IPv6 is designed to be the successor to IPv4. IPv6 has a larger 128-bit address space, providing for 340 undecillion addresses. (That is the number 340, followed by 36 zeroes.) However, IPv6 is much more than just larger addresses. When the IETF began its development of a successor to IPv4, it used this opportunity to fix the limitations of IPv4 and include additional enhancements. One example is Internet Control Message Protocol version 6 (ICMPv6), which includes address resolution and address auto-configuration not found in ICMP for IPv4 (ICMPv4). ICMPv4 and ICMPv6 will be discussed later in this chapter.
Need for IPv6
The depletion of IPv4 address space has been the motivating factor for moving to IPv6. As Africa, Asia and other areas of the world become more connected to the Internet, there are not enough IPv4 addresses to accommodate this growth. On Monday, January 31, 2011, IANA allocated the last two /8 IPv4 address blocks to the Regional Internet Registries (RIRs). Various projections show that all five RIRs will have run out of IPv4 addresses between 2015 and 2020. At that point, the remaining IPv4 addresses will have been allocated to ISPs.

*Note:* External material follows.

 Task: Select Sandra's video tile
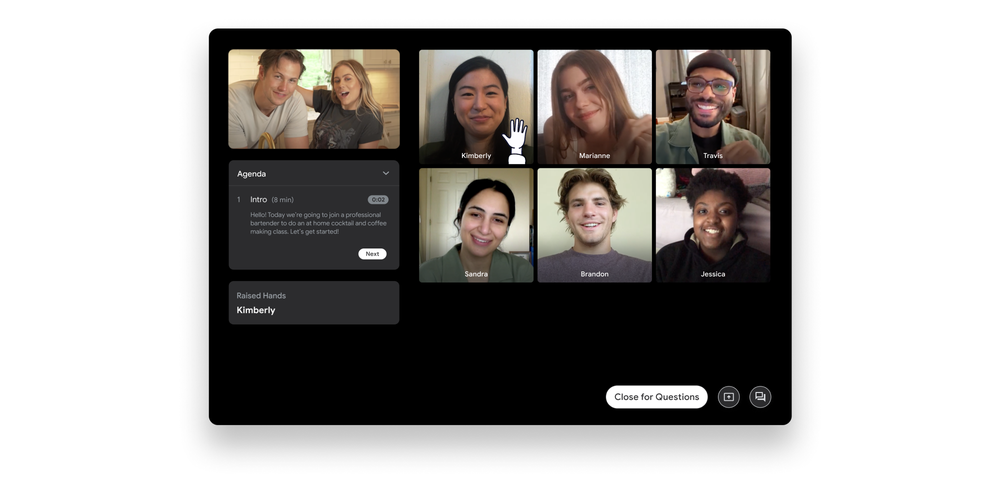click(x=476, y=224)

IPv4 has theoretical maximum of 4.3 billion addresses. RFC 1918 private addresses in combination with Network Address Translation (NAT) have been instrumental in slowing the depletion of IPv4 address space. NAT has limitations that severely impede peer-to-peer communications.
Internet of Things
The Internet of today is significantly different than the Internet of past decades. The Internet of today is more than email, web pages and file transfer between computers. The evolving Internet is becoming an Internet of things. No longer will the only devices accessing the Internet be computers, tablets and smart phones. The sensor-equipped, Internet-ready devices of tomorrow will include everything from automobiles and biomedical devices, to household appliances and natural ecosystems. Imagine a meeting at a customer site that is automatically scheduled on your calendar application, to begin an hour before you normally start work. This could be a significant problem, especially if you forget to check the calendar or adjust the alarm clock accordingly. Now imagine that the calendar application communicates this information directly to your alarm clock for you and to your automobile. Your car automatically warms up to melt the ice on the windshield before you enter the car and reroutes you to your meeting.
With an increasing Internet population, a limited IPv4 address space, issues with NAT and an Internet of things, the time has come to begin the transition to IPv6.